=== RECORDS ===
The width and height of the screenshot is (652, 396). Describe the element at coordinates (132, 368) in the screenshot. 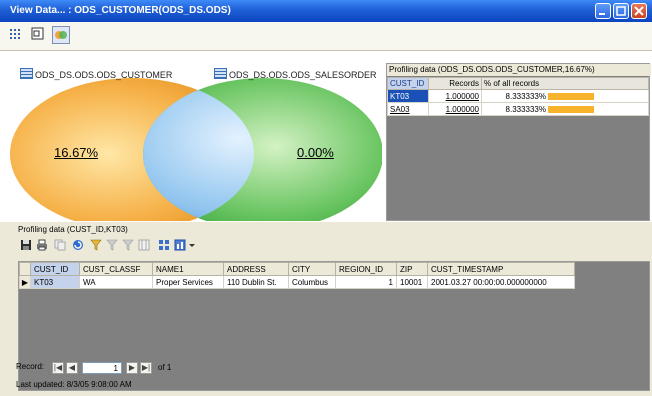

I see `next-record-button: ▶` at that location.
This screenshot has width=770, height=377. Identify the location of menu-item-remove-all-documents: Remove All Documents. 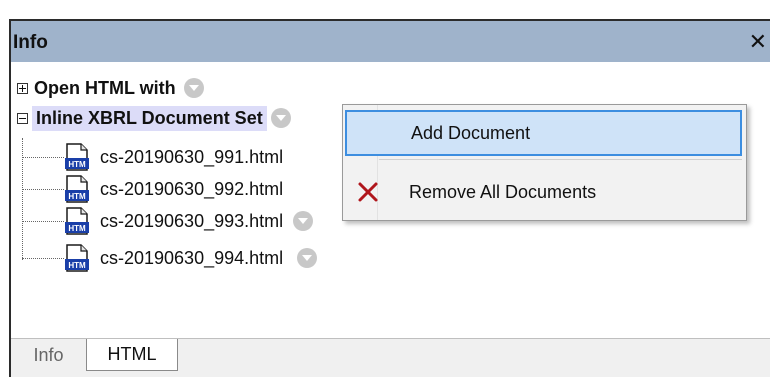
(544, 192).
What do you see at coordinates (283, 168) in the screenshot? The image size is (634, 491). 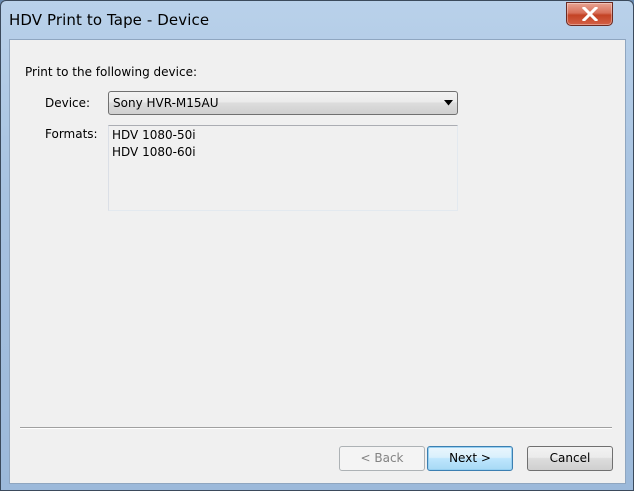 I see `formats-list: HDV 1080-50i HDV 1080-60i` at bounding box center [283, 168].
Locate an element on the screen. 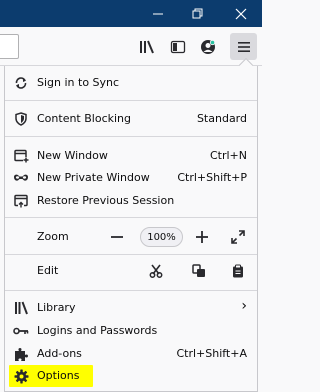  new-private-window-shortcut: Ctrl+Shift+P is located at coordinates (212, 178).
===
Rewrite the entries from their start through the line containing "(544, 192).", with "screenshot" swapped for "capture" and everything else unchanged. Omit the pictures.

EXPECTED ANSWER
The width and height of the capture is (652, 396). Describe the element at coordinates (132, 368) in the capture. 

I see `next-record-button: ▶` at that location.
This capture has width=770, height=377. Identify the location of menu-item-remove-all-documents: Remove All Documents. 
(544, 192).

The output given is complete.